List every line in this data where the string "computer" occurs.

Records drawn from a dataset
---
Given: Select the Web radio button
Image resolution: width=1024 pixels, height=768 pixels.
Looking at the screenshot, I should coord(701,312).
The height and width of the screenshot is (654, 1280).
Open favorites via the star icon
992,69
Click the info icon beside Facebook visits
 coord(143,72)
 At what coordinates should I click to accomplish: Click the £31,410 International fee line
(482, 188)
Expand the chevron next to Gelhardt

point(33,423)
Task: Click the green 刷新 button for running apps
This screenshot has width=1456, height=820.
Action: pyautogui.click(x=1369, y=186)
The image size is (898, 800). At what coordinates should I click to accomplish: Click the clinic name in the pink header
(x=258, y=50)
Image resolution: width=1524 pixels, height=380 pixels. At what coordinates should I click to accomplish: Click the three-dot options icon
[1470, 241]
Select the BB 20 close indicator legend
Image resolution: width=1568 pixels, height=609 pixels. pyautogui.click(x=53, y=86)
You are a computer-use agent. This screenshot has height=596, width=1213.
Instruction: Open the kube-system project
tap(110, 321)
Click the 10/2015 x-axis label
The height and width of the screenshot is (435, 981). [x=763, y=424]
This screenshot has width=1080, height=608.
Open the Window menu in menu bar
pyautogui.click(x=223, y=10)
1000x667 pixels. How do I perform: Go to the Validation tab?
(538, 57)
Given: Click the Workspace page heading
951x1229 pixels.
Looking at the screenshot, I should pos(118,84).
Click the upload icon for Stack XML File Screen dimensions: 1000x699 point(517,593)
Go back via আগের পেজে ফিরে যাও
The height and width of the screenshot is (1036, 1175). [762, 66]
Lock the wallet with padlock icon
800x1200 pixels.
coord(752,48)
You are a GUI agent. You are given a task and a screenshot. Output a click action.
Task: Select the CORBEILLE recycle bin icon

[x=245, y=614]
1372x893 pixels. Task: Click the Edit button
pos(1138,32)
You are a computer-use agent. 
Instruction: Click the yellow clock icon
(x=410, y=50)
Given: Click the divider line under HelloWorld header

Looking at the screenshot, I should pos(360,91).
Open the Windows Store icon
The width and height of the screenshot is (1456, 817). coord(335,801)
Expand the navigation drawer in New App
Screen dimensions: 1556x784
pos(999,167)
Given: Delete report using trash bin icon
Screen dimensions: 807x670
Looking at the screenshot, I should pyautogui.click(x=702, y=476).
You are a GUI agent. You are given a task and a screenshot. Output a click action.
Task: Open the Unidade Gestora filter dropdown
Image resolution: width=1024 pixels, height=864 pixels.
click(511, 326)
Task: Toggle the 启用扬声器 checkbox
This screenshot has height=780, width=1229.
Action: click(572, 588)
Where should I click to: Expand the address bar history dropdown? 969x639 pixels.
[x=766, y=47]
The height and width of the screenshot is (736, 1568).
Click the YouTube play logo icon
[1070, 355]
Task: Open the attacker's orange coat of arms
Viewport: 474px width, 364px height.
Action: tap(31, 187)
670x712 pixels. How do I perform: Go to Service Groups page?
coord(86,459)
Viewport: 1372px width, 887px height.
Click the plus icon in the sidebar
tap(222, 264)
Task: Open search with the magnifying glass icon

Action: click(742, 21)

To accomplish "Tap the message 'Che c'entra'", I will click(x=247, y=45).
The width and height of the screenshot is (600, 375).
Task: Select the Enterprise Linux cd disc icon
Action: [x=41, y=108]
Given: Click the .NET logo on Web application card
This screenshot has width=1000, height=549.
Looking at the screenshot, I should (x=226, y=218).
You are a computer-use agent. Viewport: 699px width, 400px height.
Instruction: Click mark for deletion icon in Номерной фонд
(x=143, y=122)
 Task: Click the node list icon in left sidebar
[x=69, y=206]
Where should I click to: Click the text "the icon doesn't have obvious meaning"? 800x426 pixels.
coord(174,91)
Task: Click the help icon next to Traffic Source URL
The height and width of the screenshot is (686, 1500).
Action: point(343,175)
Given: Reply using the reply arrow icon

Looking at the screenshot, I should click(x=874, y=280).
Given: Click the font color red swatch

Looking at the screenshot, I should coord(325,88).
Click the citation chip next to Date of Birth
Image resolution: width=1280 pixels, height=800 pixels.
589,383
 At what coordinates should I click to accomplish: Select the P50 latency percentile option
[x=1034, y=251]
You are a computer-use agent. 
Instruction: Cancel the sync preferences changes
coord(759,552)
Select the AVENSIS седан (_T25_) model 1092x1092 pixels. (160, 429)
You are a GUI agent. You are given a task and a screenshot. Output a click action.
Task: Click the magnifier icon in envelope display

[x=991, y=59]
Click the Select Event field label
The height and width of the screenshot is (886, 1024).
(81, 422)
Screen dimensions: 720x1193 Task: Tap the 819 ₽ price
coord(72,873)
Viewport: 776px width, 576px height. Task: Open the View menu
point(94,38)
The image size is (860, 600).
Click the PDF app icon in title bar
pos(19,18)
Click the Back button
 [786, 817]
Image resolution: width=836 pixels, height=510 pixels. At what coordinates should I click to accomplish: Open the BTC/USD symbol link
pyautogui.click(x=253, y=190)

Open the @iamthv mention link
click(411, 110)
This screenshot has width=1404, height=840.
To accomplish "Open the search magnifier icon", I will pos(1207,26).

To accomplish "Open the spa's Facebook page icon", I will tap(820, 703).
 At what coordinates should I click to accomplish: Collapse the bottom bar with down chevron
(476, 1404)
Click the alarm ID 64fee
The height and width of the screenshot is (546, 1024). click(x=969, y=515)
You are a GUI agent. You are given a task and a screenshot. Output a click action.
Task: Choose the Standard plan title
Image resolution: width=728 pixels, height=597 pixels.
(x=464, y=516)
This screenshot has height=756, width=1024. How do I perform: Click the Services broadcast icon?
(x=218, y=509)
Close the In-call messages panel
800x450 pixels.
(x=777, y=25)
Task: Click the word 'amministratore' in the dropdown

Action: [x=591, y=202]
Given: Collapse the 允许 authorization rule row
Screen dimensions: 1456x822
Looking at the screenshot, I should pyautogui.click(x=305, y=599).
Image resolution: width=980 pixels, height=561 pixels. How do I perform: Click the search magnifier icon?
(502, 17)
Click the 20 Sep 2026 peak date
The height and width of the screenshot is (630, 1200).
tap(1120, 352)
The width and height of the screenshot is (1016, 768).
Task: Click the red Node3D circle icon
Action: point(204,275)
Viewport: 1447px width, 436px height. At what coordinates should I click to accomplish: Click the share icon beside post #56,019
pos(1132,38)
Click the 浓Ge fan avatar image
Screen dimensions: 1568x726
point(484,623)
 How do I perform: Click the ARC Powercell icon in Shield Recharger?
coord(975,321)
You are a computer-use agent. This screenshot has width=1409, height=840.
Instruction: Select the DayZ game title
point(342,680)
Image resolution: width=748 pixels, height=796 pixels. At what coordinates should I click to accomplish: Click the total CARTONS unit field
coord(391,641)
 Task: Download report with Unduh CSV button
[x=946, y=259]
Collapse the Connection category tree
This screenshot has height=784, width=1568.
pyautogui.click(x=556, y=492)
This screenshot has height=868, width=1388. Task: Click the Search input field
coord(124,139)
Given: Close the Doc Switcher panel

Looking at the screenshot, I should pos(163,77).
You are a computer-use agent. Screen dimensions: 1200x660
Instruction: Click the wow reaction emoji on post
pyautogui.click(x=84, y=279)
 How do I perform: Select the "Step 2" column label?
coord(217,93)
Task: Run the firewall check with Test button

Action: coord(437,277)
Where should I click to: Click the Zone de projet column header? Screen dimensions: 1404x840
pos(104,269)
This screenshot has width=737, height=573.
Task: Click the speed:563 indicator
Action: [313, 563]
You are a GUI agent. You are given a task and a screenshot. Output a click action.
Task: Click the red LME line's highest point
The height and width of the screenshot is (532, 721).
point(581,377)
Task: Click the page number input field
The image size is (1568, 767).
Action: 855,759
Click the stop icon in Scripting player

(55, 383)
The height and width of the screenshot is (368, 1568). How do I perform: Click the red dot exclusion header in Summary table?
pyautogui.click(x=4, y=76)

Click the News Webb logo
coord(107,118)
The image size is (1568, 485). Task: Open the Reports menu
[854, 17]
---
◆ SOLUTION BELOW ◆
You are a computer-use agent. This screenshot has height=596, width=1213.
You are a computer-use agent. 
You are a computer-use agent. Viewport: 699px width, 400px height.
You are a computer-use agent. 
You are a computer-use agent. This screenshot has width=1409, height=840.
You are a computer-use agent. Screen dimensions: 1200x660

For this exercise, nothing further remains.